Chao Li; Shaokang Dong; Shangdong Yang; Yujing Hu; Tianyu Ding; Wenbin Li; Yang Gao

doi:10.1109/TNNLS.2024.3475216

Multi-Task Multi-Agent Reinforcement Learning With Interaction and Task Representations

IEEE Trans Neural Netw Learn Syst. 2024 Oct 30:PP. doi: 10.1109/TNNLS.2024.3475216. Online ahead of print.

Authors

Chao Li, Shaokang Dong, Shangdong Yang, Yujing Hu, Tianyu Ding, Wenbin Li, Yang Gao

PMID: 39475745
DOI: 10.1109/TNNLS.2024.3475216

Abstract

Multi-task multi-agent reinforcement learning (MT-MARL) is capable of leveraging useful knowledge across multiple related tasks to improve performance on any single task. While recent studies have tentatively achieved this by learning independent policies on a shared representation space, we pinpoint that further advancements can be realized by explicitly characterizing agent interactions within these multi-agent tasks and identifying task relations for selective reuse.

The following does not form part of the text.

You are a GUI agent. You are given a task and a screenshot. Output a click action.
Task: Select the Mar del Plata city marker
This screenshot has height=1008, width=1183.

To this end, this article proposes Representing Interactions and Tasks (RIT), a novel MT-MARL algorithm that characterizes both intra-task agent interactions and inter-task task relations. Specifically, for characterizing agent interactions, RIT presents the interactive value decomposition to explicitly take the dependency among agents into policy learning. Theoretical analysis demonstrates that the learned utility value of each agent approximates its Shapley value, thus representing agent interactions. Moreover, we learn task representations based on per-agent local trajectories, which assess task similarities and accordingly identify task relations. As a result, RIT facilitates the effective transfer of interaction knowledge across similar multi-agent tasks. Structurally, RIT develops universal policy structure for scalable multi-task policy learning. We evaluate RIT against multiple state-of-the-art baselines in various cooperative tasks, and its significant performance under both multi-task and zero-shot settings demonstrates its effectiveness.